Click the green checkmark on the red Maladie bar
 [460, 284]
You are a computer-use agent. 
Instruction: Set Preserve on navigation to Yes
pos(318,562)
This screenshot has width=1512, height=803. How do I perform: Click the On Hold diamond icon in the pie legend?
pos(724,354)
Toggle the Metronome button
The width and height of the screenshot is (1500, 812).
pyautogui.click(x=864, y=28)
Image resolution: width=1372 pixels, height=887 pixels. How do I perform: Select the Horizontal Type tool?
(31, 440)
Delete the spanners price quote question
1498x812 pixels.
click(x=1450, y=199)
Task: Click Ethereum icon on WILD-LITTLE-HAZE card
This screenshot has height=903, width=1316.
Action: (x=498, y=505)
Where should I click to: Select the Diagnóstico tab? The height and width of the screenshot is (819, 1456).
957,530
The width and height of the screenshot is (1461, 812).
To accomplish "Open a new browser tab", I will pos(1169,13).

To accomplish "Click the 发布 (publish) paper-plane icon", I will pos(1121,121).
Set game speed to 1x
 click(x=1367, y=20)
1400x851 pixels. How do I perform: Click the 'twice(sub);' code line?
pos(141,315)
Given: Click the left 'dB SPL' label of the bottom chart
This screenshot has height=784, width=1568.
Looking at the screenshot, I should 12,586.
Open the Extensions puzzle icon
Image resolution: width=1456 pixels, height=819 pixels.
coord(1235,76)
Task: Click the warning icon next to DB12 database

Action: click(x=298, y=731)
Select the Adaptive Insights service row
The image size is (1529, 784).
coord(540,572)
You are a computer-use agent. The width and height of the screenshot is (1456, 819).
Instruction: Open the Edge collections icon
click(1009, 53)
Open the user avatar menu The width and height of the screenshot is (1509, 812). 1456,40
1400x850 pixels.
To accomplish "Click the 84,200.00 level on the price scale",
————————
## Brief:
The entire listing above should be returned exactly as written.

## Exercise response:
Click the green checkmark on the red Maladie bar
 [460, 284]
You are a computer-use agent. 
Instruction: Set Preserve on navigation to Yes
pos(318,562)
This screenshot has width=1512, height=803. How do I perform: Click the On Hold diamond icon in the pie legend?
pos(724,354)
Toggle the Metronome button
The width and height of the screenshot is (1500, 812).
pyautogui.click(x=864, y=28)
Image resolution: width=1372 pixels, height=887 pixels. How do I perform: Select the Horizontal Type tool?
(31, 440)
Delete the spanners price quote question
1498x812 pixels.
click(x=1450, y=199)
Task: Click Ethereum icon on WILD-LITTLE-HAZE card
This screenshot has height=903, width=1316.
Action: (x=498, y=505)
Where should I click to: Select the Diagnóstico tab? The height and width of the screenshot is (819, 1456).
957,530
The width and height of the screenshot is (1461, 812).
To accomplish "Open a new browser tab", I will pos(1169,13).

To accomplish "Click the 发布 (publish) paper-plane icon", I will pos(1121,121).
Set game speed to 1x
 click(x=1367, y=20)
1400x851 pixels. How do I perform: Click the 'twice(sub);' code line?
pos(141,315)
Given: Click the left 'dB SPL' label of the bottom chart
This screenshot has height=784, width=1568.
Looking at the screenshot, I should 12,586.
Open the Extensions puzzle icon
Image resolution: width=1456 pixels, height=819 pixels.
coord(1235,76)
Task: Click the warning icon next to DB12 database

Action: click(x=298, y=731)
Select the Adaptive Insights service row
The image size is (1529, 784).
coord(540,572)
You are a computer-use agent. The width and height of the screenshot is (1456, 819).
Instruction: Open the Edge collections icon
click(1009, 53)
Open the user avatar menu The width and height of the screenshot is (1509, 812). 1456,40
1400x850 pixels.
To accomplish "Click the 84,200.00 level on the price scale",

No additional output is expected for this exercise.